The key problem however remains as before. An oil and gas industry with its main fields stuck in a war zone just about tops the list of worst-case scenarios.
The two biggest investors in Ukrainian energy remain Royal Dutch Shell and Chevron. Shell has a hydrocarbons production-sharing agreement with the Ukrainian government at the Yuzivska field, which lies across the Donetsk and Kharkiv regions of Ukraine, precisely where the current conflict wages on. As a result Shell has been forced to put shale projects on hold since February. Chevron was luckier, having signed a shale gas production-sharing agreement for the Olesska field, which is in western Ukraine and therefore has been unaffected by the conflict so far.
US-Ukraine energy cooperation is happening in the name of reducing energy dependence on Russia, and supposedly the American shale gas revolution model will help Ukraine achieve that. The US State department acts as the main promoter of shale gas development, selecting countries and “helping them understand” their shale gas potential. This noble mission, also supposedly aimed at reducing CO2 emissions, is known as The Unconventional Gas Technical Engagement Program (UGTEP).
According to the US Energy Information Administration, Ukraine has Europe’s third-largest shale gas reserves at 42 trillion cubic feet. Shell and Chevron are expected to help Ukraine double its natural gas output.

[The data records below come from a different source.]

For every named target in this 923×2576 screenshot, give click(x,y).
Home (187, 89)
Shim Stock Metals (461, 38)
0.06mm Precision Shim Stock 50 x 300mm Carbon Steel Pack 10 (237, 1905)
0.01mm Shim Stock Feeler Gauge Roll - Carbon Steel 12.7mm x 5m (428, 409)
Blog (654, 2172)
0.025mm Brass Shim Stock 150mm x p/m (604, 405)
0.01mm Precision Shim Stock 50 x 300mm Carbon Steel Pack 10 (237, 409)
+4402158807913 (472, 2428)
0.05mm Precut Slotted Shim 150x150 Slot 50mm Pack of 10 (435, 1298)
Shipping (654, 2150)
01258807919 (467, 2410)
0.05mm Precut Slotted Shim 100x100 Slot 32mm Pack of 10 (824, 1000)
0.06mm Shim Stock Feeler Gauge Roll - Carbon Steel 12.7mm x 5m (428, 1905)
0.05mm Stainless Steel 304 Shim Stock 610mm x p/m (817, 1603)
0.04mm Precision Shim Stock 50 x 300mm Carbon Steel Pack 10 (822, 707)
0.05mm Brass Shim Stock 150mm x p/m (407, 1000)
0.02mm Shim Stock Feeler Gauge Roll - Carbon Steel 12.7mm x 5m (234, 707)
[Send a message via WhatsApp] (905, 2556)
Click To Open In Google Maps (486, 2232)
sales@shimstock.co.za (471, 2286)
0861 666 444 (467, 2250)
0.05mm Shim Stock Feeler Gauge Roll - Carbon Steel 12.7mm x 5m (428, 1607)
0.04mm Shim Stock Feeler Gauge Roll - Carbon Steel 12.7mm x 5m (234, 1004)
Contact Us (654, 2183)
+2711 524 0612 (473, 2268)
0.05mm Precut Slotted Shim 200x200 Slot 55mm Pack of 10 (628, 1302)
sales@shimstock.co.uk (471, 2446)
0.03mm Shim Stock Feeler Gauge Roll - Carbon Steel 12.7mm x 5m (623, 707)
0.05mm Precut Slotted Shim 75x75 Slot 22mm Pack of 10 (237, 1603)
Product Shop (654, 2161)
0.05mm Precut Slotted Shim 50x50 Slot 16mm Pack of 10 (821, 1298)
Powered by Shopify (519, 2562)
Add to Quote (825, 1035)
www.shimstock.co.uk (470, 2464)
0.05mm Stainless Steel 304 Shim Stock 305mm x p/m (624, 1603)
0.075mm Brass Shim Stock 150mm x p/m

Meanwhile, apart from the controversy surrounding its environmental impact, shale gas development stirs substantiated concerns about the price to be paid for achieving the promised "energy security". The reality of shale gas development is uncertain because of the difficulty of accurately assessing both resources and future achievable output. There are fears already that expectations of a shale gas bonanza for Ukraine may be overly-optimistic. Technical problems are also coming to the fore, as Shell is finding that local products are incompatible with its own equipment.
As for the role of western energy companies and their US backers, it is interesting that shale gas missionaries always seem to turn up at the right place at the right time, and always in ways that ultimately benefit themselves. Perhaps Ukrainians might care to remember that the goal of private companies is almost always the bottom line, and not their host country’s energy independence.